[Intel-wired-lan] Tuning the napi_poll function.

Kushal Gautam kushal.gautam at gmail.com
Sun Sep 10 18:07:03 UTC 2017


Hi Alex,

Thank you for your response.


> Have you looked at busy polling at all?


Will X710 support busy poll at all? I guess, it has support for Mellanox,
right ? And for the time being, my access is restricted to only one NIC.

Other than the i40e driver in the kernel you might also want to look at the
> i40e code for the DPDK driver


Yes, I had looked at the i40e driver from the Kernel source tree.
Surprisingly, the flow director in that driver package seems to have flaws.
I had posted about this issue in this mailing list well as Intel Community
forum as well. But, there was no particular solution on this problem. Thus,
I switched to i40e-2.0.30.
Regarding DPDK. yes, I looked at it too. Essentially, I did understand the
logic for it (regarding the memory allocation and stuffs), but I could not
understand the polling mode properly, since they have completely revamped
the driver code. May be, for this I should post in the DPDK forum once.

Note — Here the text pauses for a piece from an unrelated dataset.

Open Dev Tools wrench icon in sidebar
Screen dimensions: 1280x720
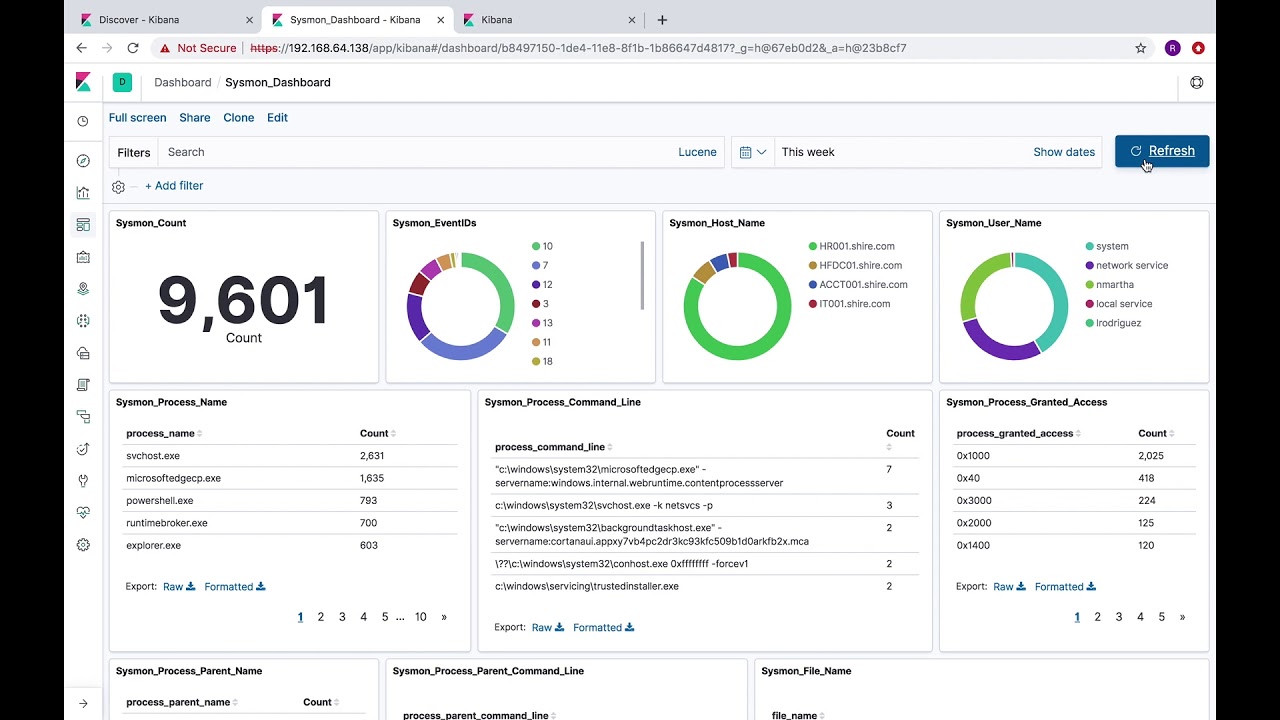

 As far as having NAPI execute every 500ms probably the easiest way to do
> that would be to just drop the use of the device interrupts and instead
> setup a timer and have the timer schedule NAPI for the queue from the timer
> interrupt


Yes, based on your suggestions, for the time being, I have set an HR Timer
for given xx ms time interval. The timer tick handler works fine enough.
But the issue that I am facing right now is to invoke NAPI Poll at every
timer tick handler event. At the interval elapsed event, I have called
napi_schedule(napi);. This simply does not trigger napi poll  I thougth, it
would do that( as I saw similar invocatio in Do I need to take care of
other variables as well ? I tried changing the napi->state as napi->state =
1 ( as it was set to 0). But this stalls the system. A solution to this
issue would give me a preliminary progress to monitor my result.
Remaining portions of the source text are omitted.